## ASSIGNMENT
Take the entries that follow and return only the lines from the one with "Toggle the sidebar panel icon" through the final line, leaving every picture behind.

Collected data entries
= Beginning of Section =
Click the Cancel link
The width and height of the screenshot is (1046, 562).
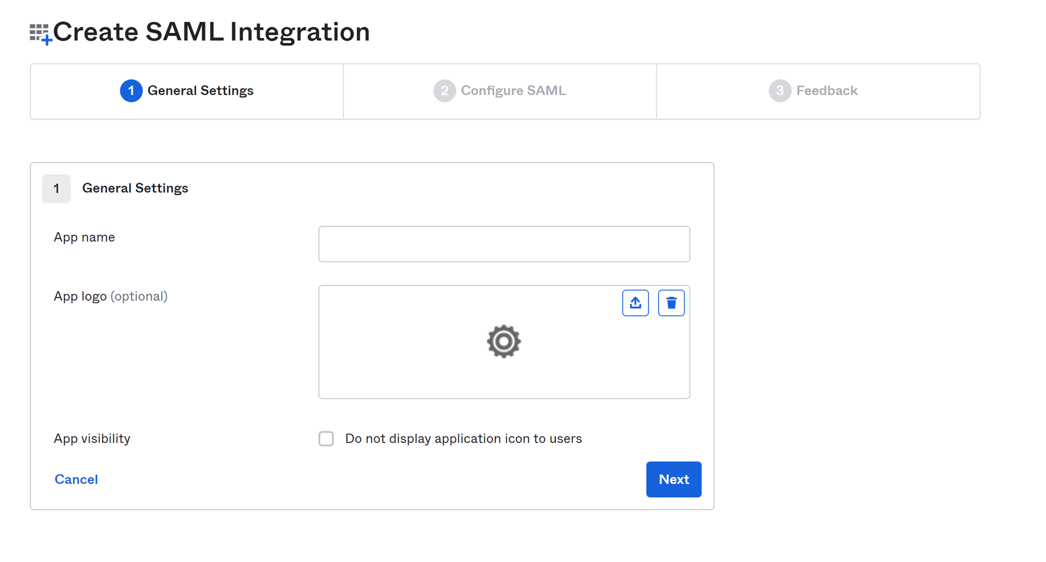point(76,479)
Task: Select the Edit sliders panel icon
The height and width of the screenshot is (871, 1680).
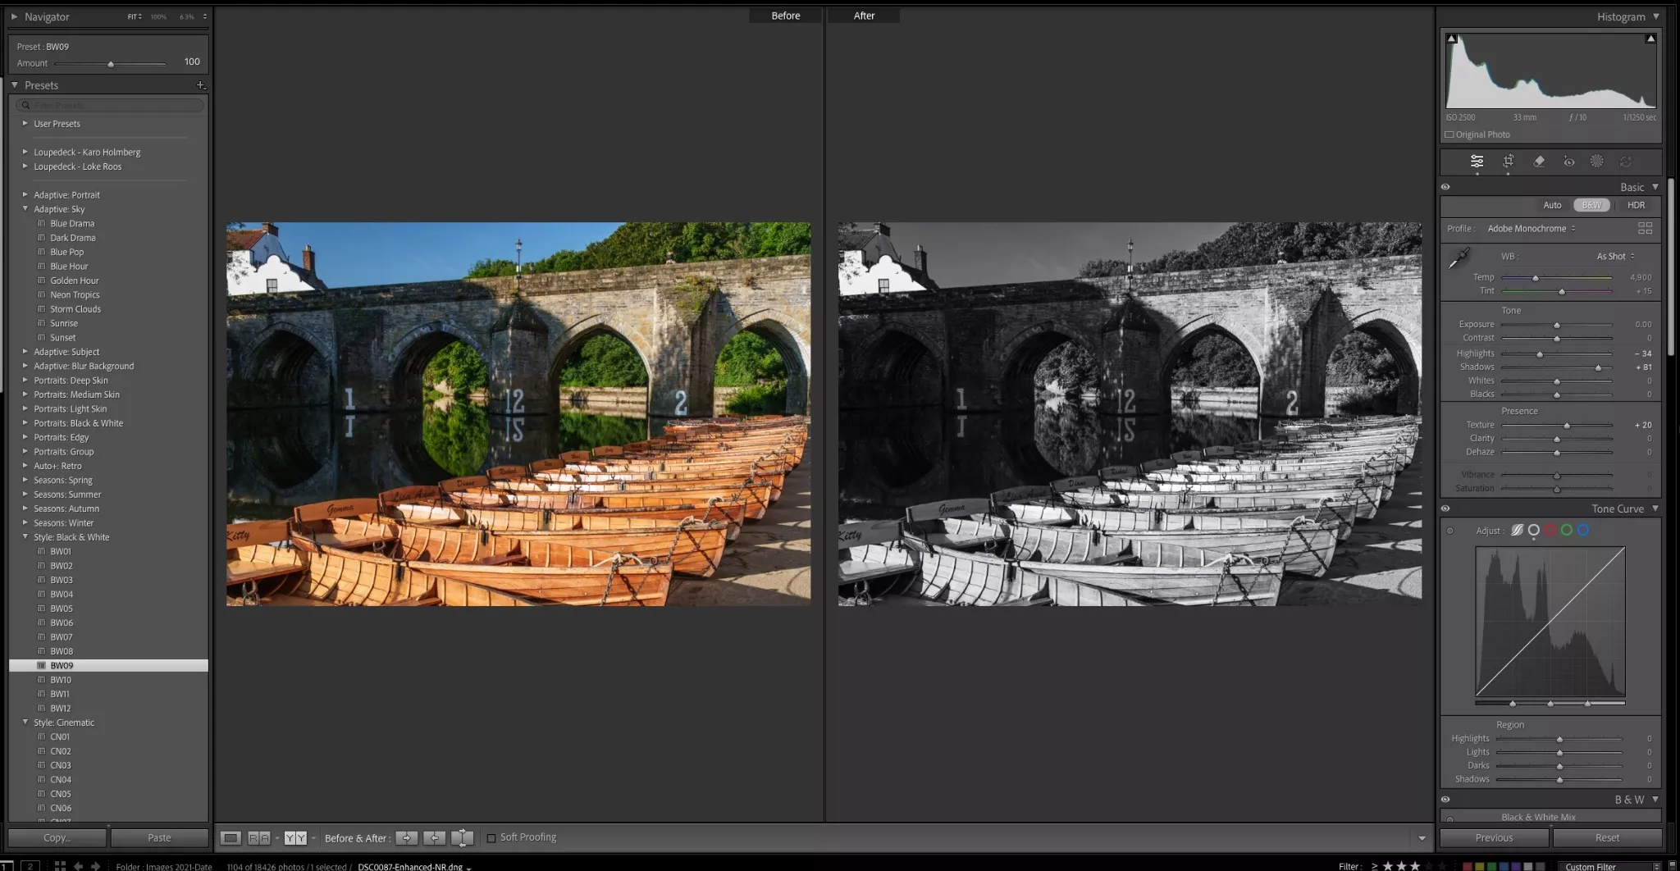Action: (x=1477, y=162)
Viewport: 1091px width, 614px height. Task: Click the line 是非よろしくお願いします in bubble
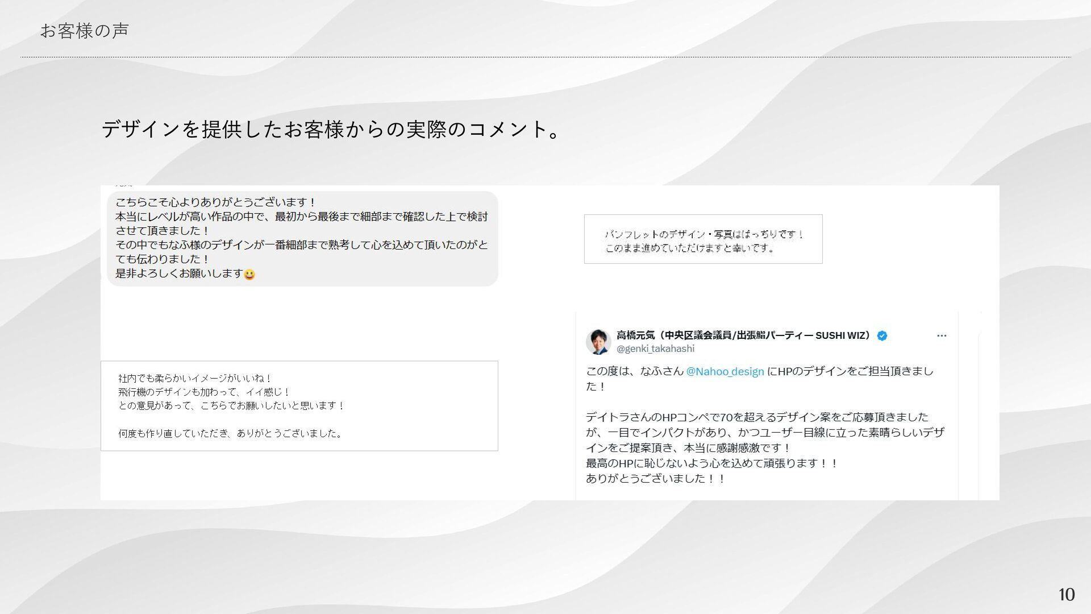179,274
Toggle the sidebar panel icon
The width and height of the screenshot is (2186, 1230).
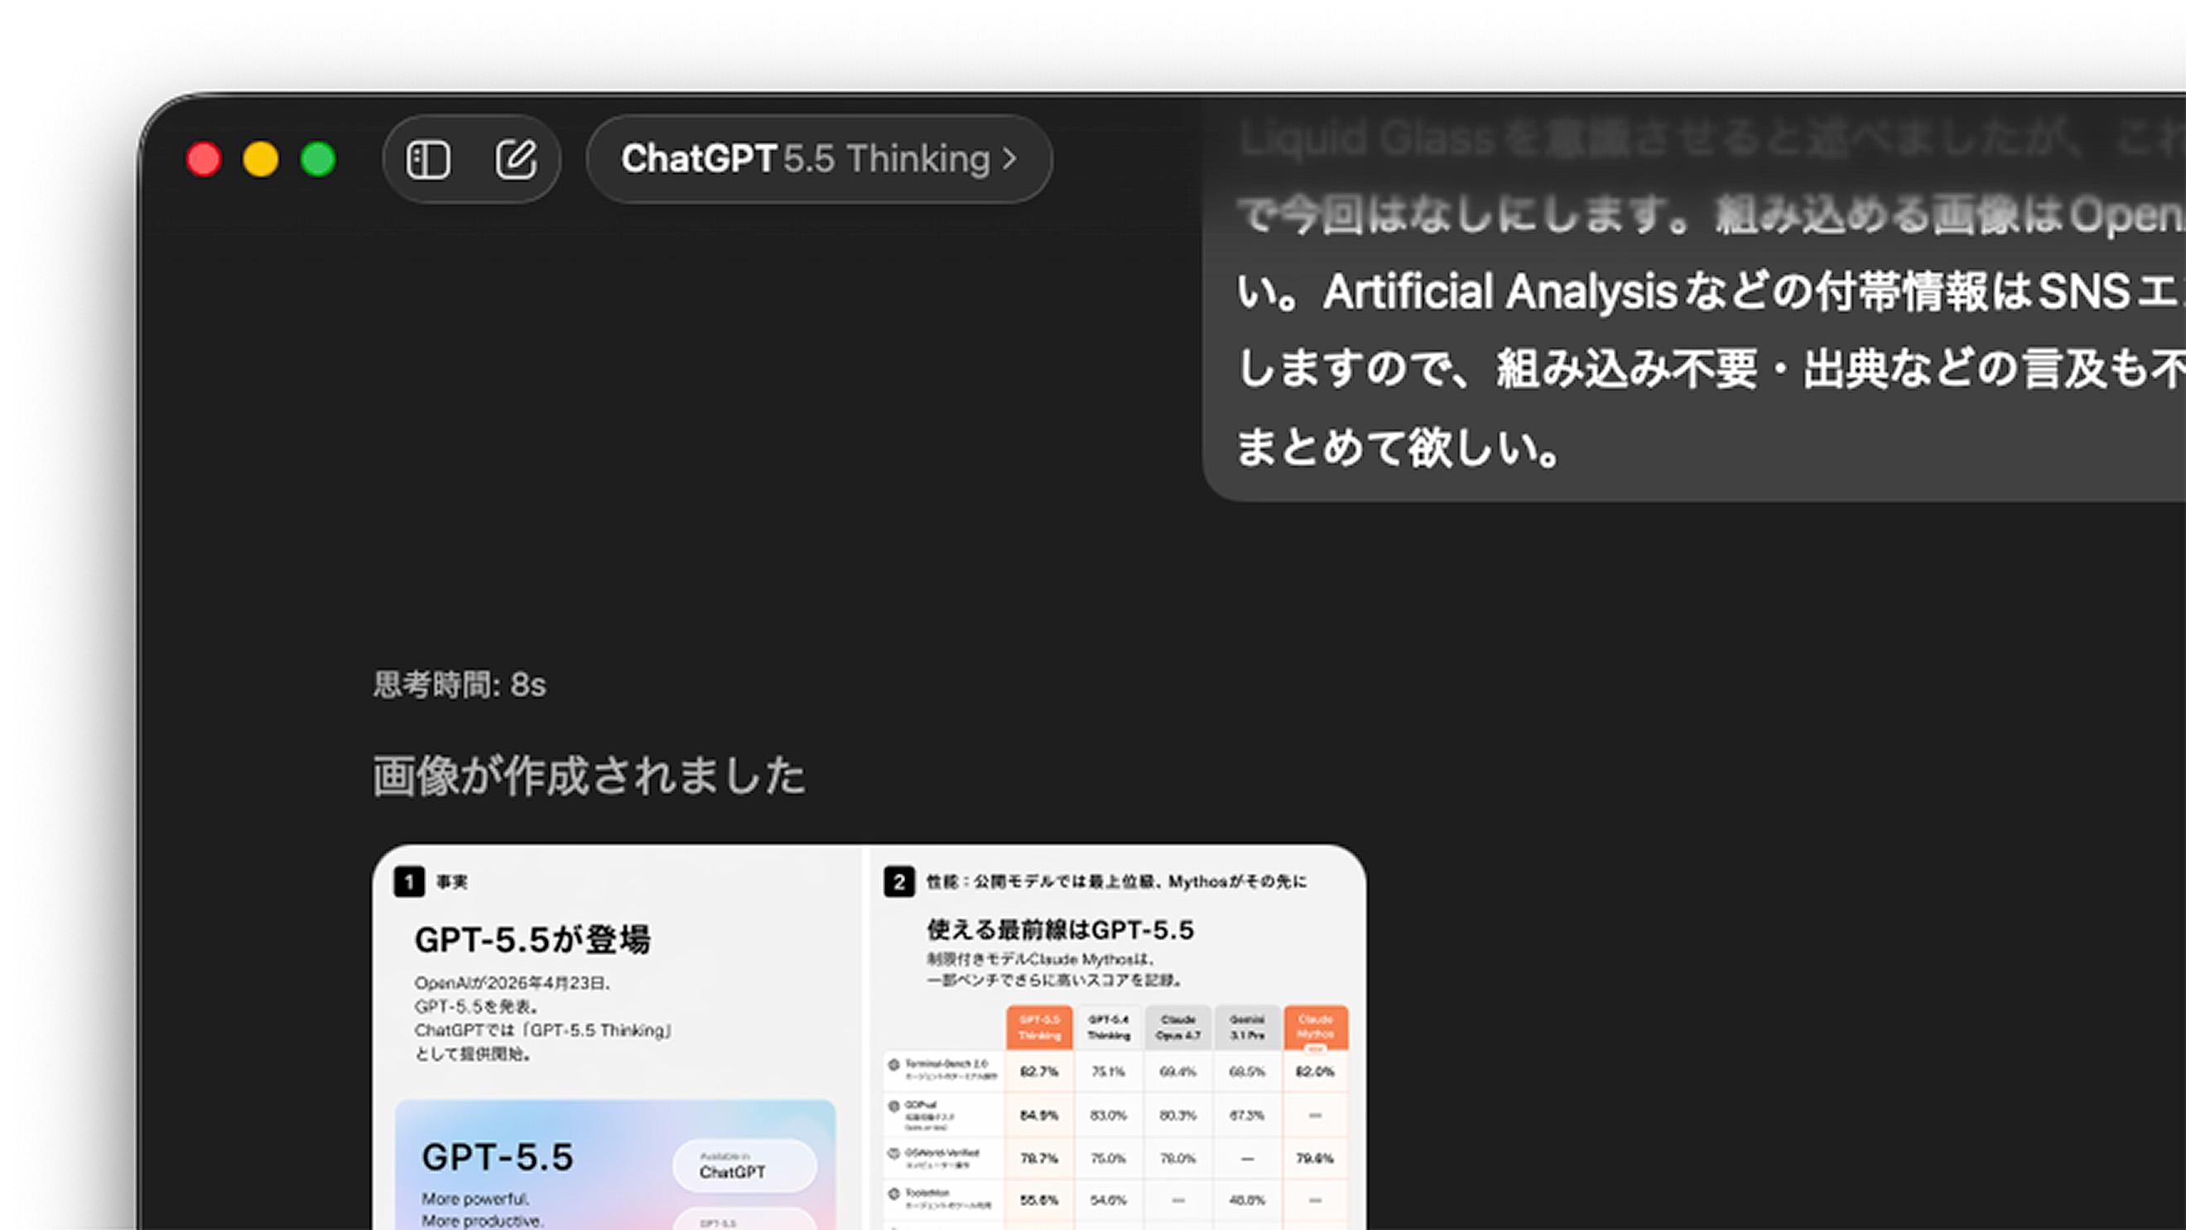point(428,160)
= End of Section =
## YOUR SOLUTION
Toggle the sidebar panel icon
The width and height of the screenshot is (2186, 1230).
point(428,160)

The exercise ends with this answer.